Walsh handily beat his primary opponents, Bohlinger and Wilsall rancher Dirk Adams, but has never held an advantage over the Republican nominee, U.S. Representative Steve Daines, in either polls or fundraising.

Then came the July 27 revelation by the New York Times, showing plagiarism in a 14-page paper toward Walsh’s master’s degree at the Army War College. It showed not just sloppy or incomplete attribution, but also large sections of text – including his set of conclusions – ripped directly form other works.

“I don’t think Walsh’s responses when he’s been asked about the plagiarism have been adequate,” Carroll College political science professor Jeremy Johnson said Wednesday. “He should probably have apologized right up front instead of thinking about apologizing. And it’s not going to help him to try to argue about the PTSD. There are, though, no good answers when you’re caught with something like this (but) I got to say this: His answers have not helped.”

Johnson said Walsh had little chance of winning the race before the plagiarism revelations. But now he figures Walsh has “almost no chance to win, so it would be best for the party certainly if he’d step down.”

Top Montana Democrats have been silent on the Walsh matter or voiced support, with some Walsh supporters questioning the seriousness of the plagiarism allegations.

Under state law, Walsh has until Monday to withdraw from the race. That would then give the Montana Democratic Party Central Committee – more than 100 people from across the state – until August 20 to pick a new candidate.

But that candidate would face a tough opponent in Daines. A poll released Wednesday showed him 13 points ahead of Walsh, and he has plenty of campaign cash on hand, plus help coming from at least one major Super PAC.

Schweitzer did not return a call from MTN News inquiring about the Walsh situation.

There is, however, precedent for a late-replacement candidate winning an election, as Johnson points out.

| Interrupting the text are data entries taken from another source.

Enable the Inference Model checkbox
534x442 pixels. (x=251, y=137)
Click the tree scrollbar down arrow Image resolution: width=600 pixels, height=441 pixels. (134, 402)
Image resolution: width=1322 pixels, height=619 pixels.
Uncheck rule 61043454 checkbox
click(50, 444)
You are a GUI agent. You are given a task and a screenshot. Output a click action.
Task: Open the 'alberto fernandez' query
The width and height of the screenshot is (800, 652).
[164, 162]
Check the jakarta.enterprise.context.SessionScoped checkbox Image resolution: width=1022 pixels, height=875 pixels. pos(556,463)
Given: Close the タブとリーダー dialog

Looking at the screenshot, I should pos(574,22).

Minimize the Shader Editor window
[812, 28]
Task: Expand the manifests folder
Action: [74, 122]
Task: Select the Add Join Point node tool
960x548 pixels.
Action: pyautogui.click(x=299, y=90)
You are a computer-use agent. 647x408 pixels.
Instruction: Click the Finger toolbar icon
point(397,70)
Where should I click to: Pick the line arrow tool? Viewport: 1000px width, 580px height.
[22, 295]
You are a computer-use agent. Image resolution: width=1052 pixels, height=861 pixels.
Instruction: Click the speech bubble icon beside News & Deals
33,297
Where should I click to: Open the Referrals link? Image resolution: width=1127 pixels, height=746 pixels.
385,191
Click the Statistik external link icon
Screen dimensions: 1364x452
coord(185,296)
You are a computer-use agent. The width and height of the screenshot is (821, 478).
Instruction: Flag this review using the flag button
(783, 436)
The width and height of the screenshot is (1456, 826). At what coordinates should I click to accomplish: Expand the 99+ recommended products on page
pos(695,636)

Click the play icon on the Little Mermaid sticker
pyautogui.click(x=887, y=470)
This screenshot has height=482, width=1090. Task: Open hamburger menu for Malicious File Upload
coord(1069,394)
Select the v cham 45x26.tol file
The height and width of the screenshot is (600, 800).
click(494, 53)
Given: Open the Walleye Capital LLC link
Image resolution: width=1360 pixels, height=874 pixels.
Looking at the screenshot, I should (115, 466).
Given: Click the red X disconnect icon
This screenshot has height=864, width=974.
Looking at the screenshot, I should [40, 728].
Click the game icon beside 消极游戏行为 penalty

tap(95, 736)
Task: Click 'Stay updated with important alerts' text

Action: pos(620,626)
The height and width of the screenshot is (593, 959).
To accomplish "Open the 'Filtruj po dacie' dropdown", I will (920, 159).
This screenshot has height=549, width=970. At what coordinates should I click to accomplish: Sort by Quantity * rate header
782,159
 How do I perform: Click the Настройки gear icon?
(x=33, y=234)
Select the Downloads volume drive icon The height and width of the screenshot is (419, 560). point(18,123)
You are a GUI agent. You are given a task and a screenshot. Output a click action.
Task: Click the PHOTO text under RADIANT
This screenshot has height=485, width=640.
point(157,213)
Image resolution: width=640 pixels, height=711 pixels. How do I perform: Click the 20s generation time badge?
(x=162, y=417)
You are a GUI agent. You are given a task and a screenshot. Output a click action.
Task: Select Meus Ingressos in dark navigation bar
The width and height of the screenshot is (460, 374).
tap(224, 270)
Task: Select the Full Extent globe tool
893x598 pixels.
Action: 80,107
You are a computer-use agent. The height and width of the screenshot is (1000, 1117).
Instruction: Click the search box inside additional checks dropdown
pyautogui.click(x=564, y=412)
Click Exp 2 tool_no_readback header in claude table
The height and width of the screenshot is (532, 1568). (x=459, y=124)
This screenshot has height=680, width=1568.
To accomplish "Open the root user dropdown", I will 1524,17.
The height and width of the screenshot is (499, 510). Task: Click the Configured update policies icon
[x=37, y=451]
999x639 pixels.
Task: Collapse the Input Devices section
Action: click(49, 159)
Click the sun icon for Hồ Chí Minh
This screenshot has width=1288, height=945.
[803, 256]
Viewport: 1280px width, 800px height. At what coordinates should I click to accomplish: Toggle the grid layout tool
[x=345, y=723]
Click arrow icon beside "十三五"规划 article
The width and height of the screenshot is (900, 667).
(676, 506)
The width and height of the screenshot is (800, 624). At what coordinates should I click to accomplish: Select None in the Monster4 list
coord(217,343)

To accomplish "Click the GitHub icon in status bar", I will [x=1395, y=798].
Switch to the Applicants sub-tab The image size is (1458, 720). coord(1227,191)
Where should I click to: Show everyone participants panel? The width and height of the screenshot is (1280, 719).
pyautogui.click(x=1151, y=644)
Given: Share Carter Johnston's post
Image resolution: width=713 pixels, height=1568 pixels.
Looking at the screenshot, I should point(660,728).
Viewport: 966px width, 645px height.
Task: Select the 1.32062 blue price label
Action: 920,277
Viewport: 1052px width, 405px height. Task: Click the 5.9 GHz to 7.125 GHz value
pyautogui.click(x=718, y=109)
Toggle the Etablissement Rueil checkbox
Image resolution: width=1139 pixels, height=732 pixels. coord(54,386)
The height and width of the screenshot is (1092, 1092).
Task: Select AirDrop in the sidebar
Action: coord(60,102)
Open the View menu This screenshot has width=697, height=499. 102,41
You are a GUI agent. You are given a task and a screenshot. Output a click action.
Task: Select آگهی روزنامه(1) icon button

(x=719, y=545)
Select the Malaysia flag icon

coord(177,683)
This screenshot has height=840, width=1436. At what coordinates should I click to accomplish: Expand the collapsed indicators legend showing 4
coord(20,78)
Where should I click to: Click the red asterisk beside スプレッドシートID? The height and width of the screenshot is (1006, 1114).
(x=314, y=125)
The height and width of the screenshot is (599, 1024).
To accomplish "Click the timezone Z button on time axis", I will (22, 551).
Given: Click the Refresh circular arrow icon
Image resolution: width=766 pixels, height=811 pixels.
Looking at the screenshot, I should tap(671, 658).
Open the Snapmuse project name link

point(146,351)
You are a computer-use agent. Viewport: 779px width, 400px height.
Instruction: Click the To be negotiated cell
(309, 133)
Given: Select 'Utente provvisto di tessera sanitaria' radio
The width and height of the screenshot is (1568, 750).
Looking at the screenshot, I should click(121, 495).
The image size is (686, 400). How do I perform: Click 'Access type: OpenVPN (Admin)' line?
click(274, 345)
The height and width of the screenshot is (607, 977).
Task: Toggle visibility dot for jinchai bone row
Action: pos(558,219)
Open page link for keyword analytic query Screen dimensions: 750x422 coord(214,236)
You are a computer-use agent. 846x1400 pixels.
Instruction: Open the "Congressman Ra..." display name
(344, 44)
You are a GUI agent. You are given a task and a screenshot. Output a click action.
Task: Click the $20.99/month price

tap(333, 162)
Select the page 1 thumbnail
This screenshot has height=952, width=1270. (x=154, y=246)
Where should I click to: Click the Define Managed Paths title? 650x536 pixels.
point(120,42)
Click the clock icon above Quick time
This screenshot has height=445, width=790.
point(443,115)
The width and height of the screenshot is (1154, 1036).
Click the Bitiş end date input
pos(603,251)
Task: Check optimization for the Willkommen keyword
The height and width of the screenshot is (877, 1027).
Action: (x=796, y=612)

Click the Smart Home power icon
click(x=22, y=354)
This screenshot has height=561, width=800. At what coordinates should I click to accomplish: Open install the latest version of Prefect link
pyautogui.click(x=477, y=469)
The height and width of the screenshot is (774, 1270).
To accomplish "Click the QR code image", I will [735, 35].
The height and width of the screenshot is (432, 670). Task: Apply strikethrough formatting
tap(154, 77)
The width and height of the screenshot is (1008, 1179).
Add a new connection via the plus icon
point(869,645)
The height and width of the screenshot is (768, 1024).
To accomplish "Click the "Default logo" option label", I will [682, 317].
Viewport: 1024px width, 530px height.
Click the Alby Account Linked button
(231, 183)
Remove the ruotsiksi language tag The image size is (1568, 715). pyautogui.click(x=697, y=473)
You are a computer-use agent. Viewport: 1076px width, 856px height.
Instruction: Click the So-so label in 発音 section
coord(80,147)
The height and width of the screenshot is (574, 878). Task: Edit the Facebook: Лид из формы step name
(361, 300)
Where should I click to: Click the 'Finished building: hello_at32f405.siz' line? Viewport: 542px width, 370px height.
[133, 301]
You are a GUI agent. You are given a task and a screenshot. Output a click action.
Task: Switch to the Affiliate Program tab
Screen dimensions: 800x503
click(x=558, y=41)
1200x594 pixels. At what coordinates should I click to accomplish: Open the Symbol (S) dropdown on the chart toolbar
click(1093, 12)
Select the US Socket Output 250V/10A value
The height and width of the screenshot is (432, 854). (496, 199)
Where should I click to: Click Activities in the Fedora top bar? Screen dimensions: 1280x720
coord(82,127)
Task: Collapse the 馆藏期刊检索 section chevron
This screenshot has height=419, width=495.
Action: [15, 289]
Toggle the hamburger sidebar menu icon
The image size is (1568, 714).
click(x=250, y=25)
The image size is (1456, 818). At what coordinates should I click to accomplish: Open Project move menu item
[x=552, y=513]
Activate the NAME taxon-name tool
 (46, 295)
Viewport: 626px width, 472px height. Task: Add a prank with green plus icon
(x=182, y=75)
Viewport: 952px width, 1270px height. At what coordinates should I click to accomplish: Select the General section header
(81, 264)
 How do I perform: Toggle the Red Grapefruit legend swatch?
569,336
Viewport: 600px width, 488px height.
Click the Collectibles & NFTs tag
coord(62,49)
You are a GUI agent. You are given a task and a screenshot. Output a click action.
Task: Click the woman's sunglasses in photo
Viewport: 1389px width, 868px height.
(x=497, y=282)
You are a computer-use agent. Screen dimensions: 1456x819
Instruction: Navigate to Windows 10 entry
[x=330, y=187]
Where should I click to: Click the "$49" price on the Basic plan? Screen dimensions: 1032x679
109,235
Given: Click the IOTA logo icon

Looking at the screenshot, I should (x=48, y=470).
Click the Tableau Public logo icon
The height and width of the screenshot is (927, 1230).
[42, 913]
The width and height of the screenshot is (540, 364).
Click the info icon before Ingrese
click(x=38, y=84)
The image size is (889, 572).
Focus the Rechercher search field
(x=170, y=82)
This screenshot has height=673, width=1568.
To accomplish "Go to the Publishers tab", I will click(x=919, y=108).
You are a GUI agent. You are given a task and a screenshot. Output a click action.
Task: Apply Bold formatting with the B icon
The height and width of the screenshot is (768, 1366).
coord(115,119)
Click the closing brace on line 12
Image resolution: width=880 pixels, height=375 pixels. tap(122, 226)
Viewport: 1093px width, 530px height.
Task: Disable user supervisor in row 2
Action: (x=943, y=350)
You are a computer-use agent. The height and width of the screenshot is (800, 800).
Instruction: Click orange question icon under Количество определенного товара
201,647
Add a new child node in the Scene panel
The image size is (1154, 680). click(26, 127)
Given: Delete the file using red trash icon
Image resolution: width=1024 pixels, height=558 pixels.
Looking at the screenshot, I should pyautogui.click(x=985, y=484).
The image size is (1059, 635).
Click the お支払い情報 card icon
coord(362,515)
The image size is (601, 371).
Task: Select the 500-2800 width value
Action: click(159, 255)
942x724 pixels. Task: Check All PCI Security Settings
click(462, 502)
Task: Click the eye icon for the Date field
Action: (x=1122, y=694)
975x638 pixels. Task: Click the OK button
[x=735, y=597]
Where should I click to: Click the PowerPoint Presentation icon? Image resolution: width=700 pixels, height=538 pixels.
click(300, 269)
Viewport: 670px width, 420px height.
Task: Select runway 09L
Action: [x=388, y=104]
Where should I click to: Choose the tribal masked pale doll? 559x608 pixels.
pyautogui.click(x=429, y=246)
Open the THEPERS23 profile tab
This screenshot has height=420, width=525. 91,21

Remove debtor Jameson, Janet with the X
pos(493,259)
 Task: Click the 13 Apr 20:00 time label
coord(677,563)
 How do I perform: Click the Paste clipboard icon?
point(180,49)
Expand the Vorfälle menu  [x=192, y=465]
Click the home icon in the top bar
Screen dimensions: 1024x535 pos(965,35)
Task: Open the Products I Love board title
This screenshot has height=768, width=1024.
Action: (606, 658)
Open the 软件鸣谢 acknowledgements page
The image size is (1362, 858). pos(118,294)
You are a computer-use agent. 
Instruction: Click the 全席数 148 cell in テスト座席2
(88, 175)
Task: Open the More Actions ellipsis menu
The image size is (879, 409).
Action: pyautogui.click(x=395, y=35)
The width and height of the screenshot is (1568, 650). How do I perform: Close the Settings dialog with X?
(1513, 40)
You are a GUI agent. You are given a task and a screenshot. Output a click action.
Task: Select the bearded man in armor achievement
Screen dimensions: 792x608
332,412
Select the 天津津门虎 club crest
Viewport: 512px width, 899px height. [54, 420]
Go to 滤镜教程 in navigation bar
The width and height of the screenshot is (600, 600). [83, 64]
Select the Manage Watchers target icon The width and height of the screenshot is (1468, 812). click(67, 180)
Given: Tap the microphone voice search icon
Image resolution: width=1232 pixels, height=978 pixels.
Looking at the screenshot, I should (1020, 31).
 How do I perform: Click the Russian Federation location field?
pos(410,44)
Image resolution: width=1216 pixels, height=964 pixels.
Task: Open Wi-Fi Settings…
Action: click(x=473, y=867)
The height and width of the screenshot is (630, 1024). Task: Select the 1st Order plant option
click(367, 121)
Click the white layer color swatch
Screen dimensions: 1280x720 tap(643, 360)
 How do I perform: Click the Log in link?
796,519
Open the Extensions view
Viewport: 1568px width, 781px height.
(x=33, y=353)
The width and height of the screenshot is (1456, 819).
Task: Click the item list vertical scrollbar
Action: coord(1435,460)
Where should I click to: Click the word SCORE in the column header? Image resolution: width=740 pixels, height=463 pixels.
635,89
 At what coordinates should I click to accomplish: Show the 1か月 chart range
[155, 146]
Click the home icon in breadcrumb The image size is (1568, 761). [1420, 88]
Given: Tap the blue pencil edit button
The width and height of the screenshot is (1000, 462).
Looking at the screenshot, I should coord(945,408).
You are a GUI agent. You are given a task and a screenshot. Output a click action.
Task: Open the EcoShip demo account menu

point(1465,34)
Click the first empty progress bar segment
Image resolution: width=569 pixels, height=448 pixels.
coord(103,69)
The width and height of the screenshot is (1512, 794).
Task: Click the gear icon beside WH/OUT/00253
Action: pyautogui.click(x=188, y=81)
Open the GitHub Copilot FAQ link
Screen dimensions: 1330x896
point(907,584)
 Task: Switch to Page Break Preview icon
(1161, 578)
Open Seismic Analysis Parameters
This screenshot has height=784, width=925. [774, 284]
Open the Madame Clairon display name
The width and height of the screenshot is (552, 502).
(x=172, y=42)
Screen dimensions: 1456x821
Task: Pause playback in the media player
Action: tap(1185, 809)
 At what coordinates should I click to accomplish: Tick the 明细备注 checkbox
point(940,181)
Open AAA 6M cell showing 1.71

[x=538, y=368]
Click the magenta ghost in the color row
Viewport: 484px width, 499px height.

In 2002, Democratic U.S. Senator Robert Torricelli of New Jersey was facing multiple charges of unethical behavior, and resigned on September 30.

New Jersey Democrats replaced him on the ballot with former U.S. Senator Frank Lautenberg. Republicans sued, but the New Jersey Supreme Court upheld Lautenberg’s nomination and he won the election.

Walsh’s campaign did not respond to in inquiry Wednesday about Walsh’s current activities during the Senate’s August recess.